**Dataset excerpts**
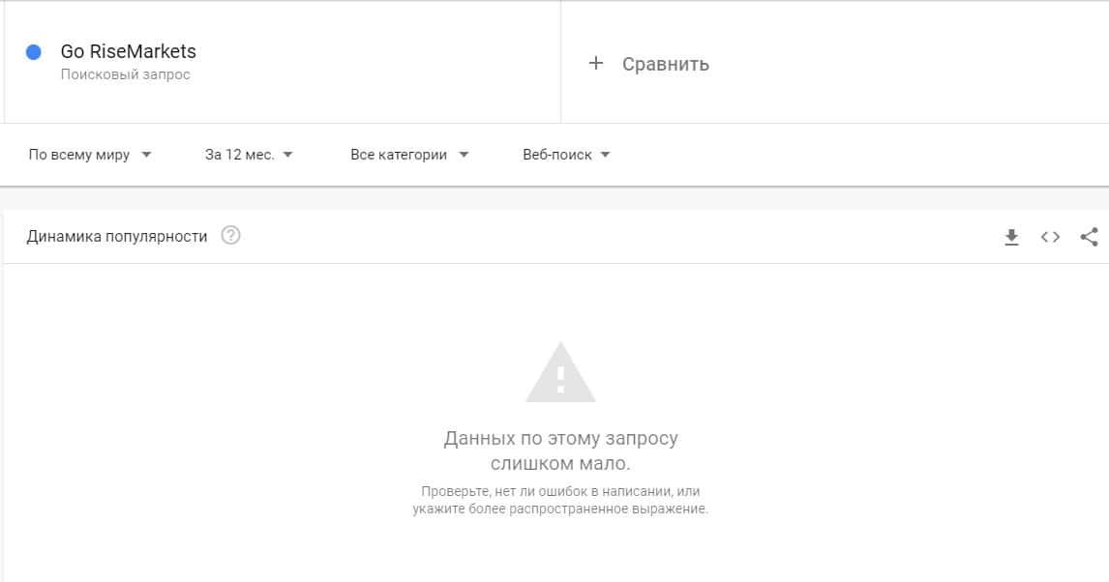Edit the Go RiseMarkets search term
The height and width of the screenshot is (582, 1109).
click(x=128, y=51)
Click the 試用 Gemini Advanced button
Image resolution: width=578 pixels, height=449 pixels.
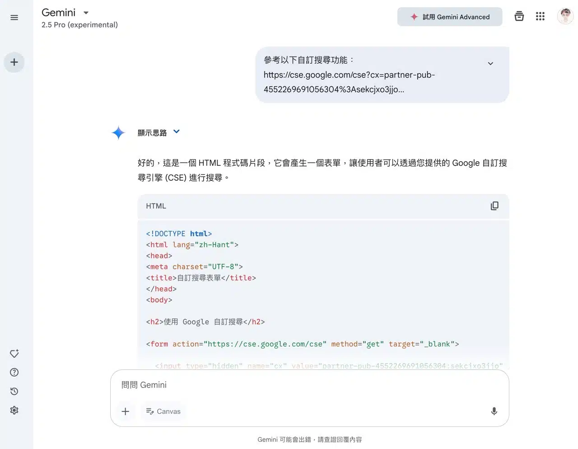(x=450, y=17)
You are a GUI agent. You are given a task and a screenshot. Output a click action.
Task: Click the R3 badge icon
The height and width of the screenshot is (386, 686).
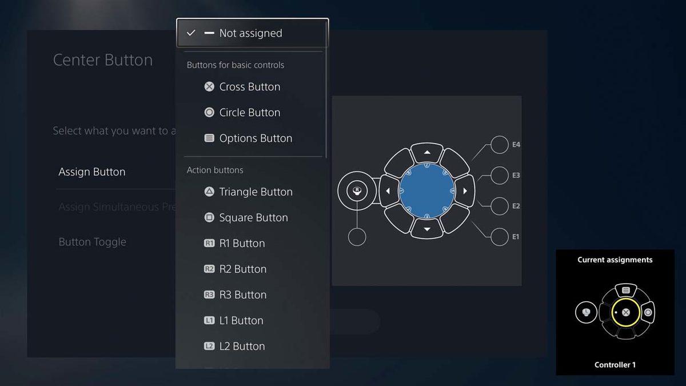[209, 295]
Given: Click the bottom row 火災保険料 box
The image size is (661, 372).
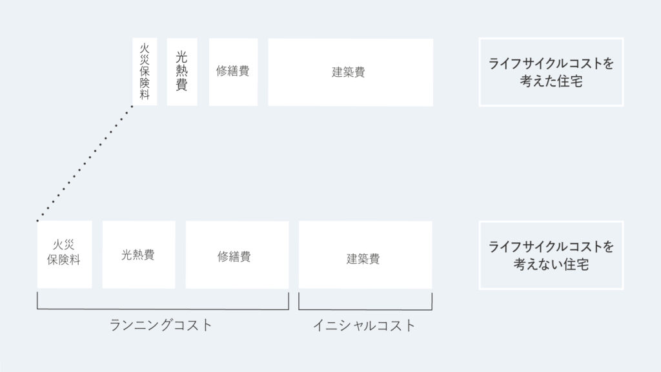Looking at the screenshot, I should [65, 254].
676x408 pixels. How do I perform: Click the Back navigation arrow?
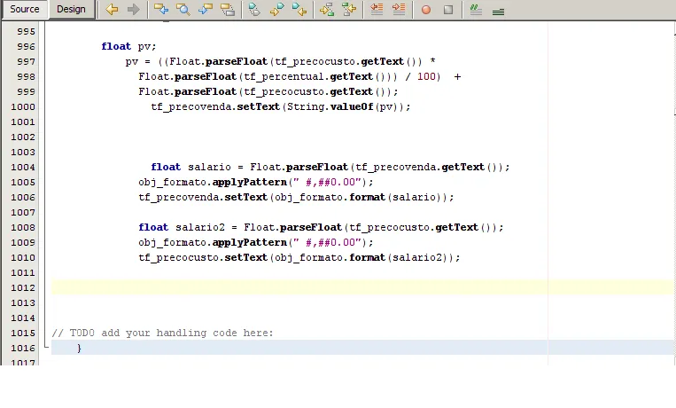click(x=112, y=10)
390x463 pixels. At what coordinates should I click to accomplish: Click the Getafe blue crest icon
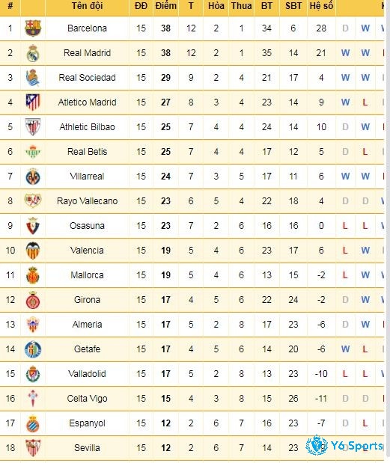pos(33,349)
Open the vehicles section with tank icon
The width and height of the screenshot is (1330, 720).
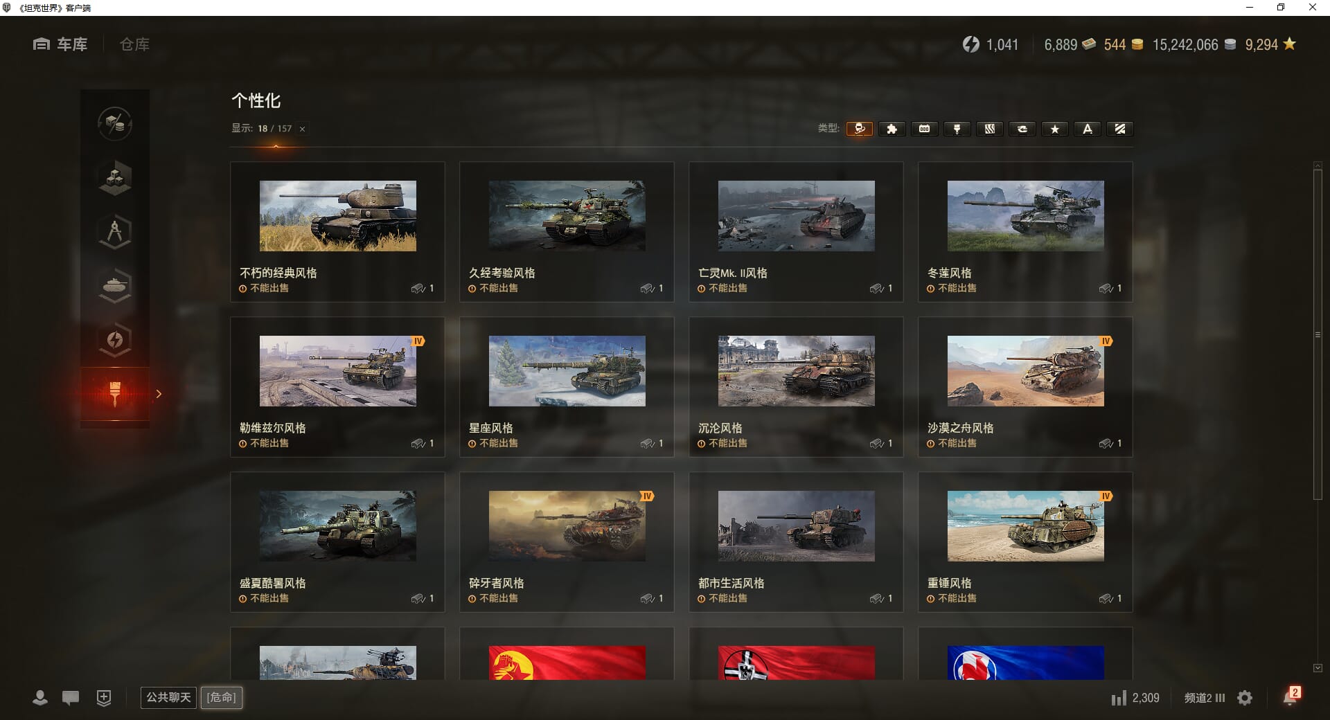(x=115, y=285)
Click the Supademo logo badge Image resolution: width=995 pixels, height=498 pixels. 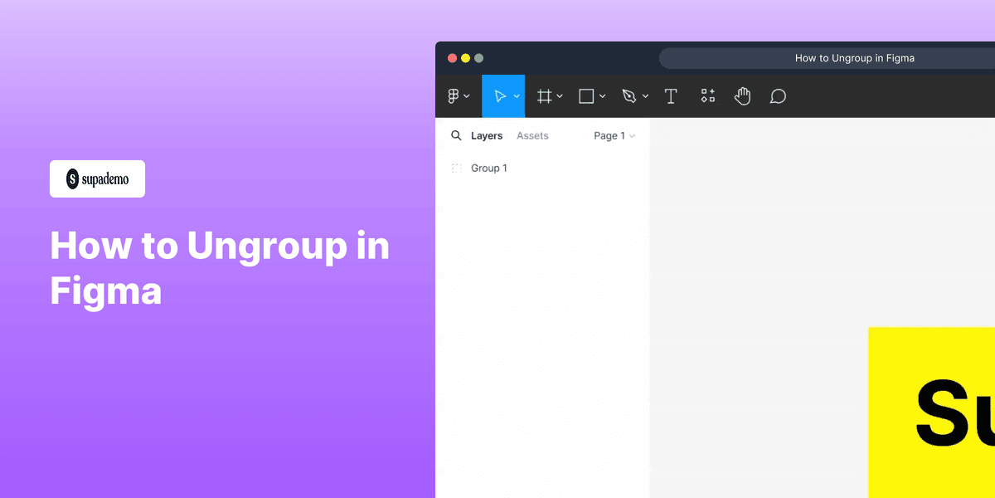coord(97,178)
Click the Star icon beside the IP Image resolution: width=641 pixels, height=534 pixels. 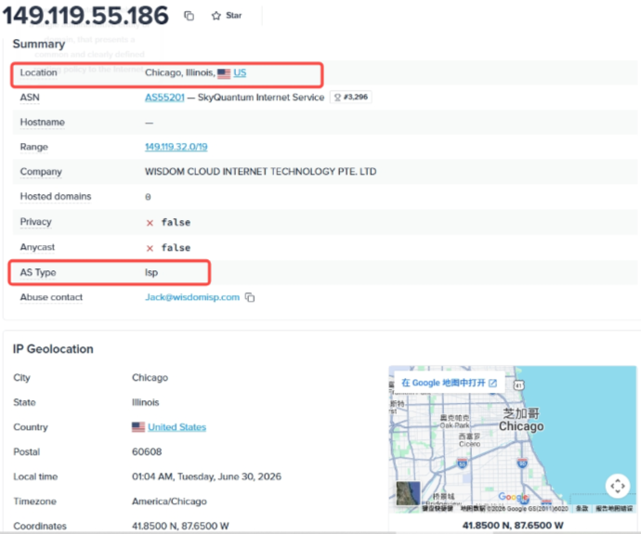[x=216, y=16]
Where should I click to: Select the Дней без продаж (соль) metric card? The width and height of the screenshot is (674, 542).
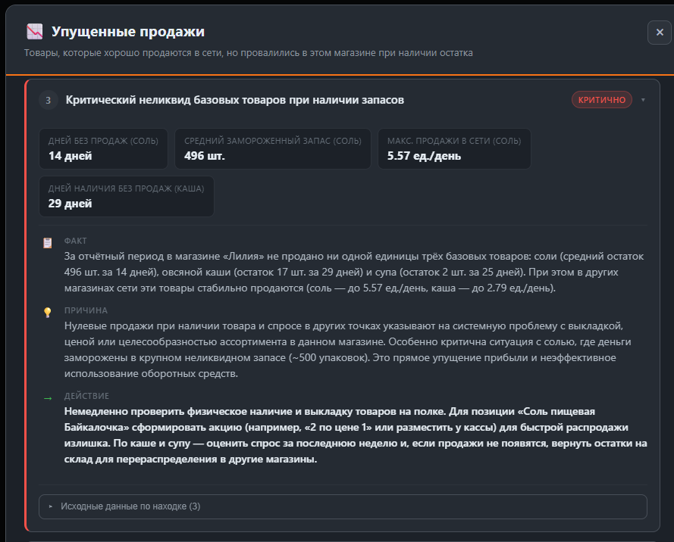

**How to complete this task**
Write out exactly the run of lines above that starts at the line containing "Click the 試用 Gemini Advanced button" and ends at the line containing "Given: Click the bottom row 火災保険料 box". Include both, and leave the pictures out.

**Solved problem**
Click the 試用 Gemini Advanced button
Image resolution: width=578 pixels, height=449 pixels.
(x=450, y=17)
You are a GUI agent. You are given a task and a screenshot. Output a click action.
Task: Click the R3 badge icon
The height and width of the screenshot is (386, 686).
[209, 295]
Given: Click the bottom row 火災保険料 box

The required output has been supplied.